**SOURCE**
/---
McKinnon, from Wood Green, north London, admits hacking but claims he was looking for evidence of UFOs.
Arrested in 2002, and then again in 2005, an order for his extradition was made in July 2006 under the 2003 Extradition Act.
That triggered three successive applications for judicial review and questions about the fairness of the UK-US extradition treaty, which critics claim is "one-sided".
An independent review of the UK's extradition arrangements by Sir Scott Baker last year found the current treaty between the US and the UK was both balanced and fair.
But the Government is under pressure to ignore its findings after MPs called on ministers to bring forward new laws and attempt to change the UK-US extradition treaty.
In a House of Commons debate in December Tory MP Dominic Raab said: "Gary McKinnon should not be treated like some gangland mobster or al Qaida mastermind."
A number of other figures in high-profile cases are also fighting extradition to the US, including 23-year-old student Richard O'Dwyer who is accused of breaking American copyright laws.
Retired businessman Christopher Tappin, who is accused of conspiring to sell components for Iranian missiles, and Babar Ahmad, who is wanted for allegedly raising funds for Chechen and Afghan insurgents over the internet, are also fighting against extradition.
Ms Sharp added: "My heart goes out to others in a similar situation including Chris Tappin, Richard O'Dwyer and Babar Ahmad and their families, who are themselves suffering at the hands of a discredited piece of legislation.
"I remain confident our Government will eventually do the right thing and amend our extradition laws."
\---
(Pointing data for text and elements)
/---
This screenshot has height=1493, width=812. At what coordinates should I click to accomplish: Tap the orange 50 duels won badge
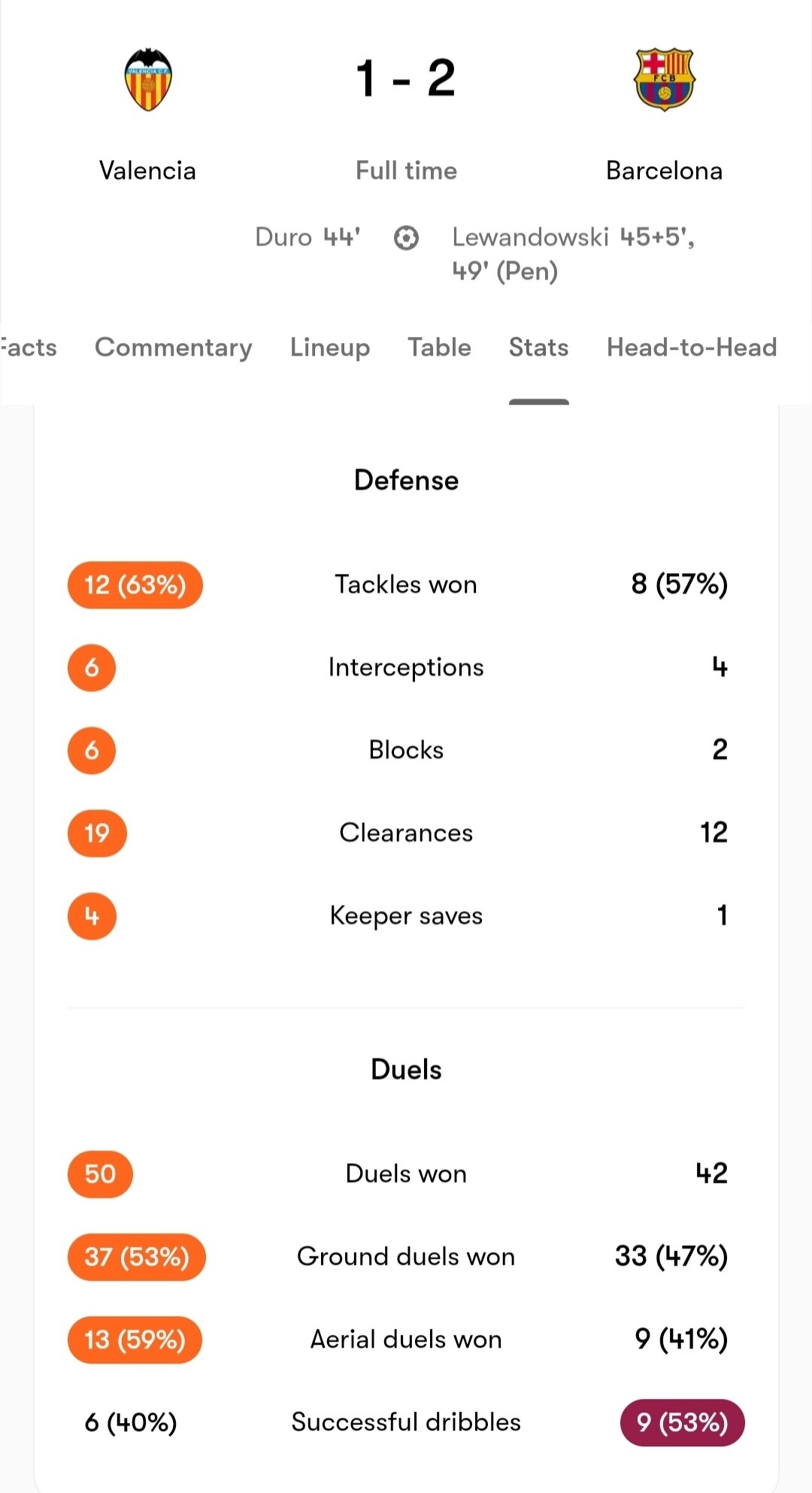click(x=100, y=1174)
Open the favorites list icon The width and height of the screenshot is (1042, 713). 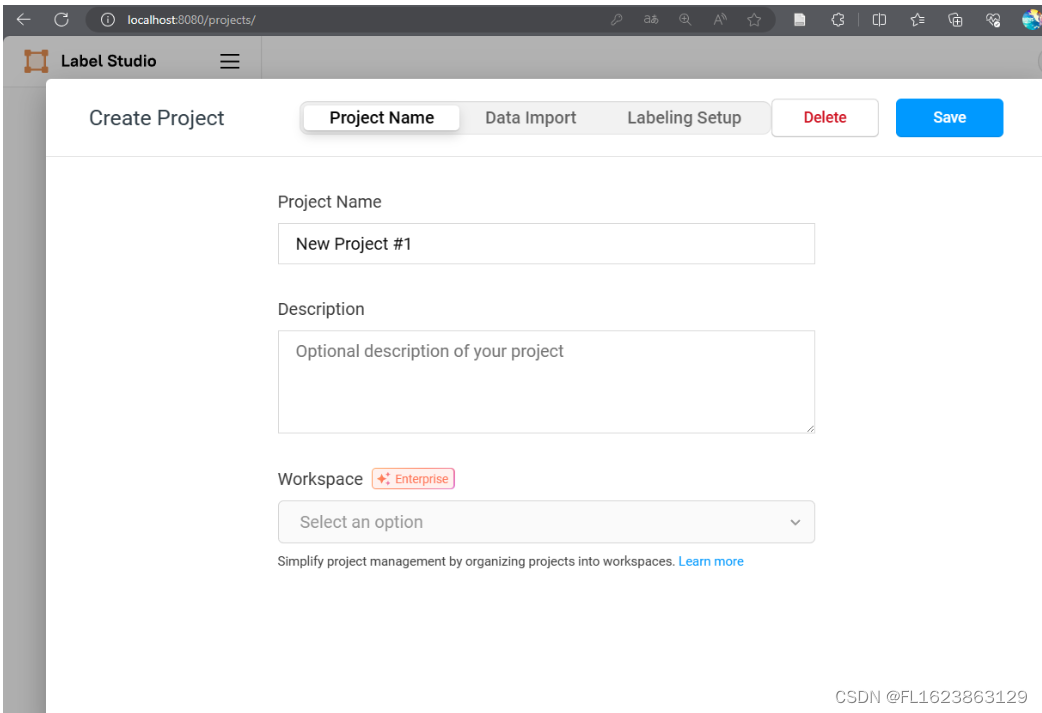pos(917,19)
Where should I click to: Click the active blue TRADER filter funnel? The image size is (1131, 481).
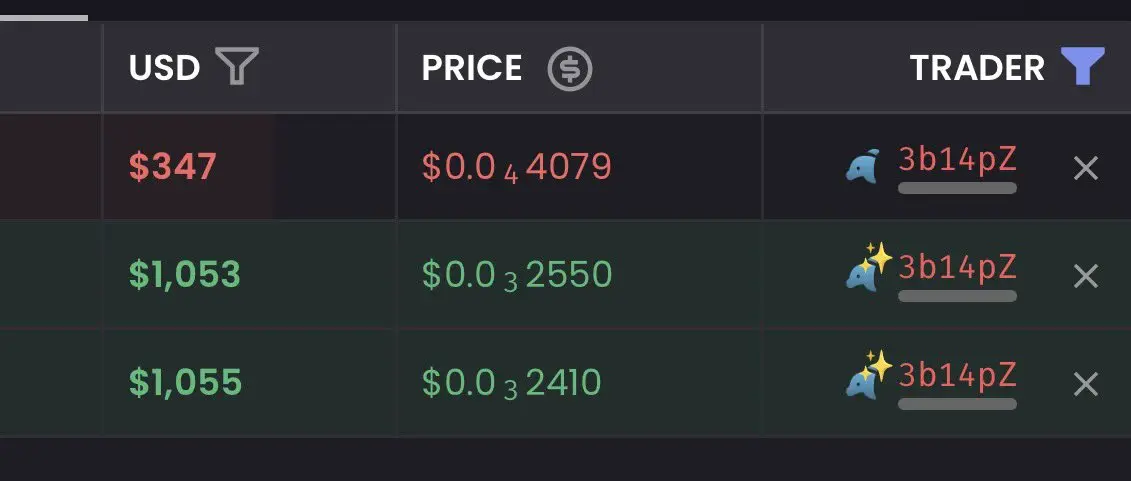tap(1083, 66)
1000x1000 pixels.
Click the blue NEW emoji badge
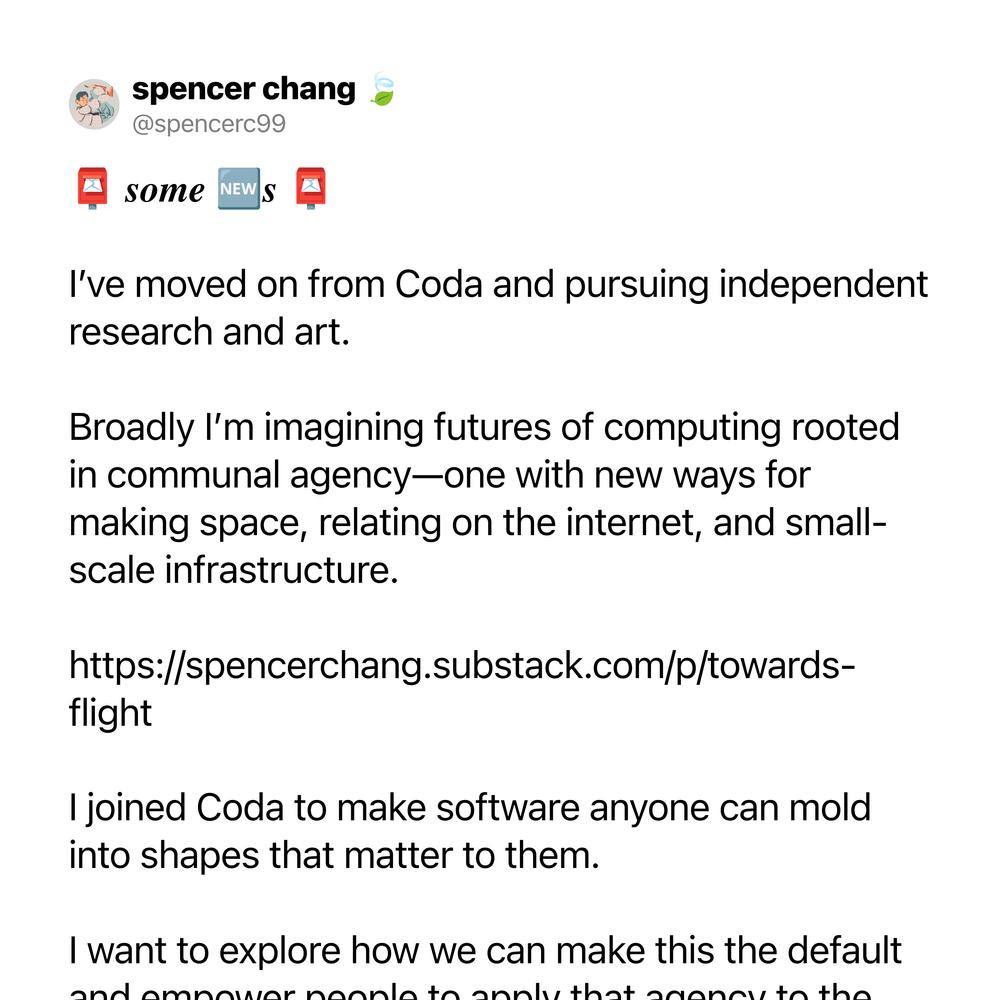pyautogui.click(x=239, y=189)
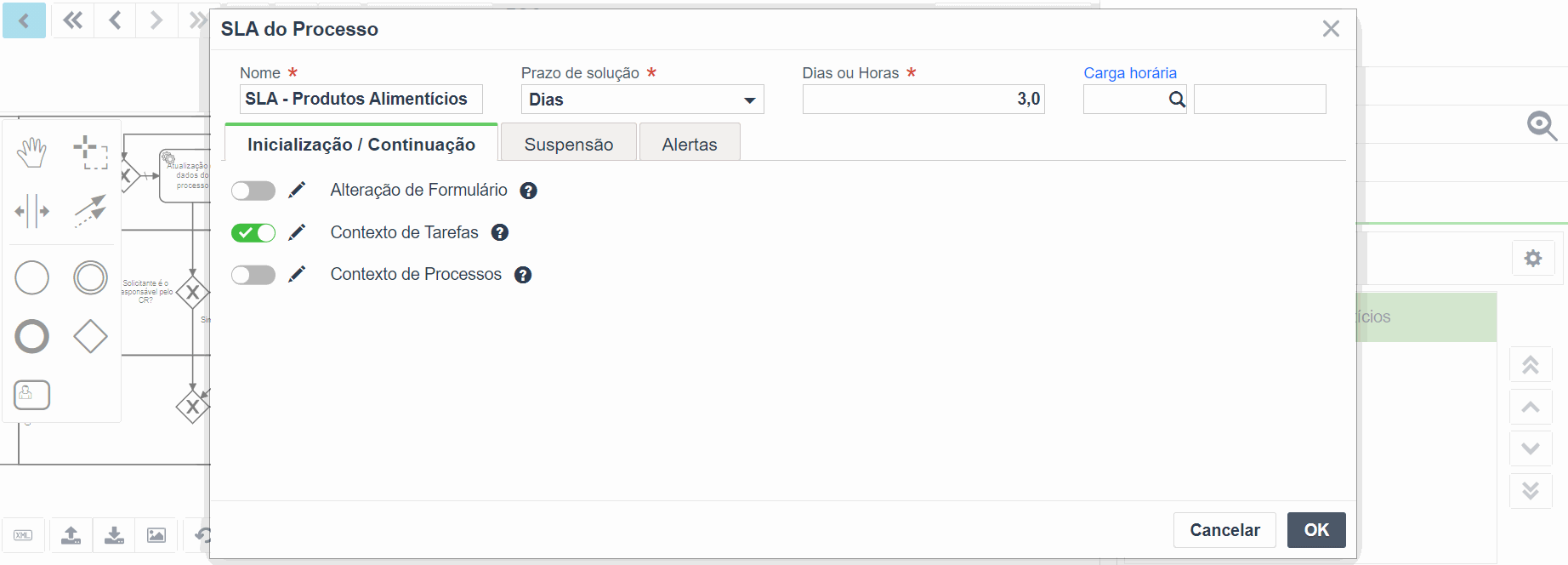The height and width of the screenshot is (565, 1568).
Task: Search Carga horária with magnifier icon
Action: 1177,100
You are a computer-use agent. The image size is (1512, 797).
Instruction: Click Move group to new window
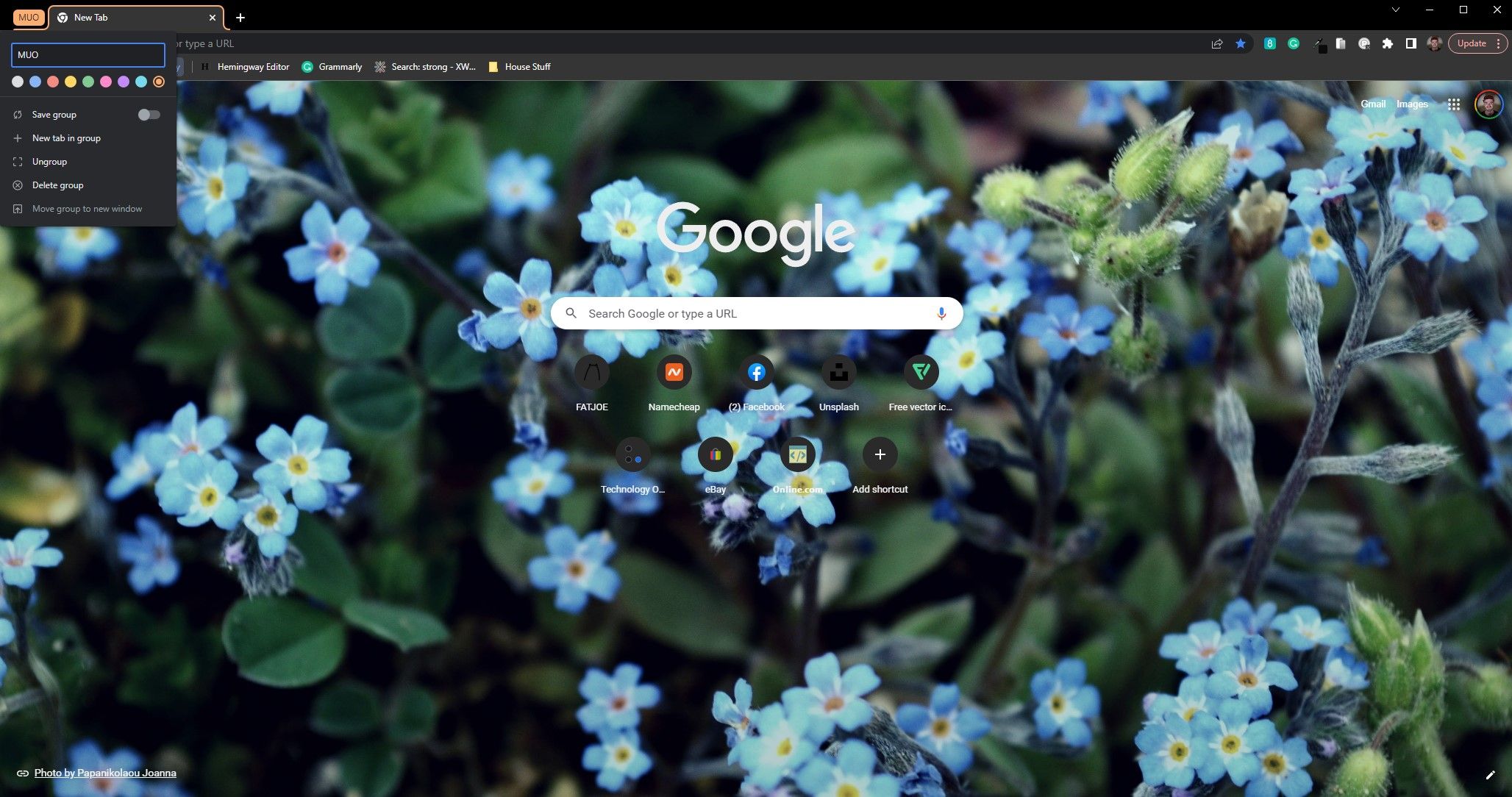point(87,208)
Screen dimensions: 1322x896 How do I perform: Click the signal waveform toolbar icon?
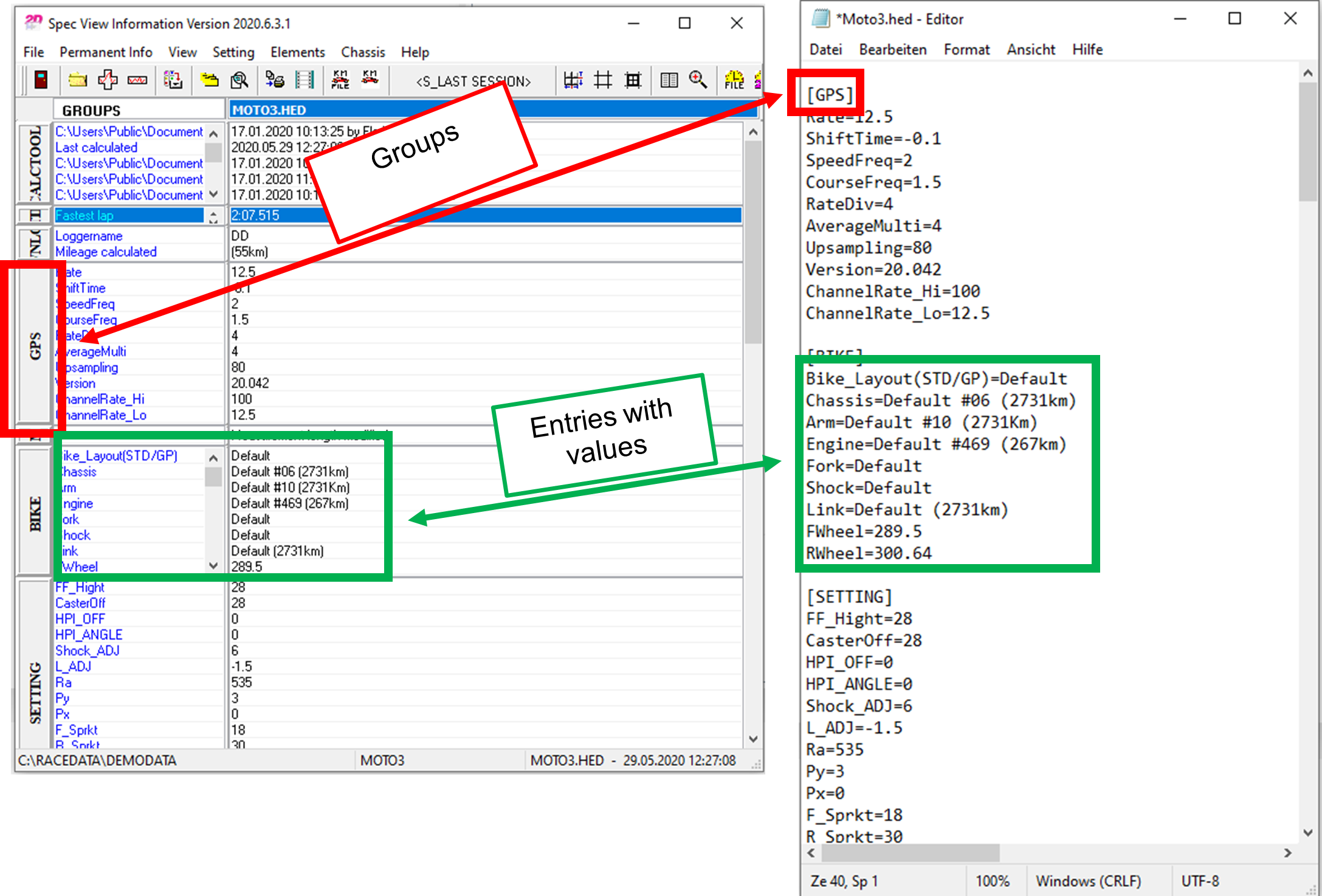[x=137, y=80]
\---
**SHORT PROBLEM 1**
List every year given as a four-digit number in the McKinnon extradition article.
**SHORT PROBLEM 2**
From the McKinnon extradition article, extract the passage from "McKinnon, from Wood" up to and including "balanced and fair.".
**SHORT PROBLEM 3**
According to the McKinnon extradition article, what did Sir Scott Baker's independent review find about the current US-UK treaty?

**TASK RESPONSE 1**
2002, 2005, 2006, 2003

**TASK RESPONSE 2**
McKinnon, from Wood Green, north London, admits hacking but claims he was looking for evidence of UFOs.
Arrested in 2002, and then again in 2005, an order for his extradition was made in July 2006 under the 2003 Extradition Act.
That triggered three successive applications for judicial review and questions about the fairness of the UK-US extradition treaty, which critics claim is "one-sided".
An independent review of the UK's extradition arrangements by Sir Scott Baker last year found the current treaty between the US and the UK was both balanced and fair.

**TASK RESPONSE 3**
It found that the current treaty between the US and the UK was both balanced and fair.